La notion d'écocide non encore définie juridiquement recouvre la destruction intentionnelle de systèmes écologiques causant des dégâts graves, étendus et durables affectant tout ou partie de l'écosystème terrestre. Mi-décembre, lors de la dernière assemblée des Etats parties au "statut de Rome", le traité qui a institué la Cour pénale internationale à La Haye, la ministre belge des Affaires étrangères Sophie Wilmès (MR) a plaidé pour que les membres examinent prochainement "la possibilité d'introduire les crimes dits d' écocide" dans le traité. Ce dernier compte 123 Etats parties ; il réprime les crimes de guerre, les crimes contre l'humanité, le génocide et le crime d'agression. La Belgique devient ainsi le premier pays européen à rejoindre les Etats de Vanuatu et des Maldives qui ont déjà fait la demande en 2019.

Le cabinet de la ministre Wilmès n'était pas en mesure de commenter le sujet mardi, selon De Morgen.

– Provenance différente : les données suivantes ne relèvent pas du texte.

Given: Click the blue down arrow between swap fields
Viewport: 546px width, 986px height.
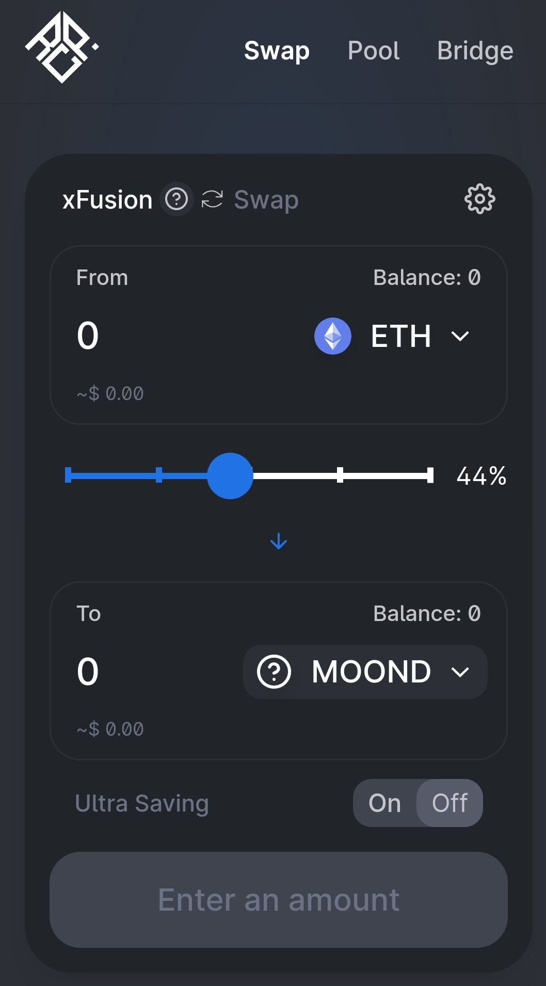Looking at the screenshot, I should coord(278,541).
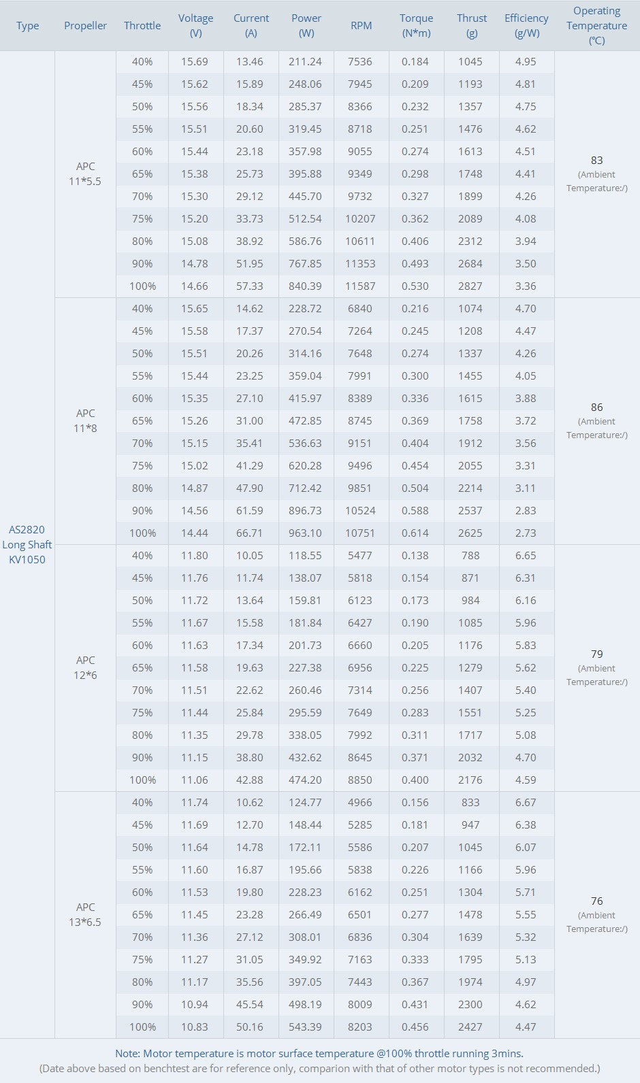Click the 840.39 power value

point(305,286)
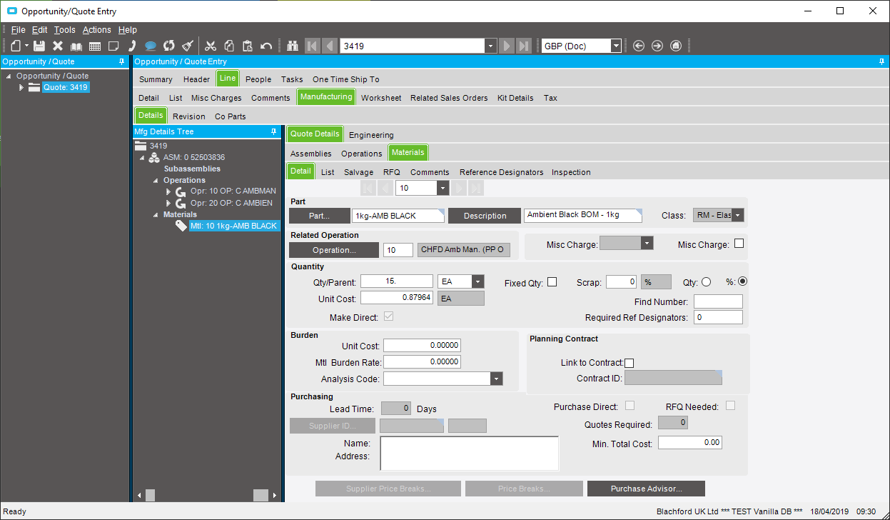Click the Delete X toolbar icon
Viewport: 890px width, 520px height.
tap(58, 46)
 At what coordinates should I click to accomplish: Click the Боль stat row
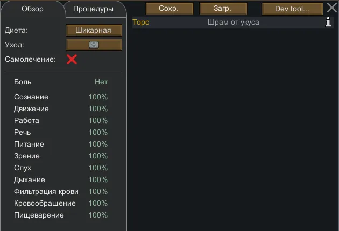click(61, 82)
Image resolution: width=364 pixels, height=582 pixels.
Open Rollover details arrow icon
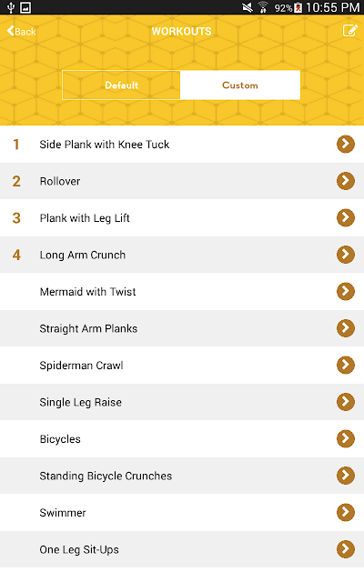[x=346, y=181]
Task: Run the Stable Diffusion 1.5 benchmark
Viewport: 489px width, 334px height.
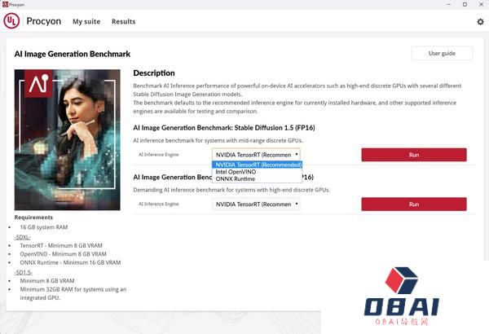Action: 413,154
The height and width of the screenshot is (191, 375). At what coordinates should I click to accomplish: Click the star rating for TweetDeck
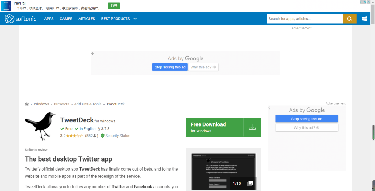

En Belgique, une proposition de résolution déposée par des parlementaires Ecolo et Groen en juillet 2020 plaide pour "l'introduction du crime d'écocide dans le droit pénal belge" et demande que la Belgique pousse le dossier au niveau international. La proposition a la particularité d'avoir été cosignée par quatre députés de l'époque qui aujourd'hui sont des ministres du gouvernement De Croo (Georges Gilkinet, Tinne Van der Straeten, Zakia Khattabi, et Sarah Schlitz), relève Le Soir.

Le ministre de la Justice Vincent Van Quickenborne (Open VLD) a promis de prendre conseil auprès d'experts ayant travaillé à la réforme du code pénal afin d'envisager l'introduction d'un écocide dans le droit pénal belge. Même limité, le principe de compétence universelle permettra de poursuivre des auteurs même si leur lien avec la Belgique est ténu.